Robotics

A multimodal loop closure fusion for autonomous vehicles SLAM

Published on - Robotics and Autonomous Systems

Authors: Mohammed Chghaf, Sergio Rodríguez Flórez, Abdelhafid El Ouardi

Place recognition and loop closure detection are critical steps in the process of Simultaneous Localization and Mapping (SLAM). Indeed, the ability to determine whether an Autonomous Ground Vehicle (AGV) has returned to a previously visited place is highly important in the context of building a reliable SLAM system. In order to build a consistent global map and to localize the AGV with high confidence in an unknown environment, it is crucial to reduce the cumulative error generated by pose estimation. Although multiple approaches using various data sources have been proposed in order to provide an accurate pose estimation, fewer studies have focused on the integration of a multimodal process to detect loop closure. In this work, we present a novel approach to leverage multiple modalities for a robust and reliable loop closure detection.

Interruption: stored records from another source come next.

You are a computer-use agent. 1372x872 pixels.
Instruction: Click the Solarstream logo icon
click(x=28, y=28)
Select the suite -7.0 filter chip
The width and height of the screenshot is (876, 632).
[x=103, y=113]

Our method is based on Similarity-Guided Particle Filtering (SGPF) for the search and validation of Loop Closure Candidates (LCCs). We validate the proposed Multimodal Loop Closure (MMLC) by using two perception modalities based on Bag-of-Words and Scan Context techniques for camera-based and LiDAR-based place recognition, respectively. The efficiency of our method has been evaluated on both KITTI and a self-collected dataset. Compared to the classical loop closure used in ORB-SLAM2, the suggested approach reduces the Absolute Trajectory Error (ATE) by up to 54% and the cumulative error during run-time by up to 62.63%. Finally, 100% of the loops are accurately detected and the ground truth distance between the current pose and the LC is less than 3 m in 98% of the cases.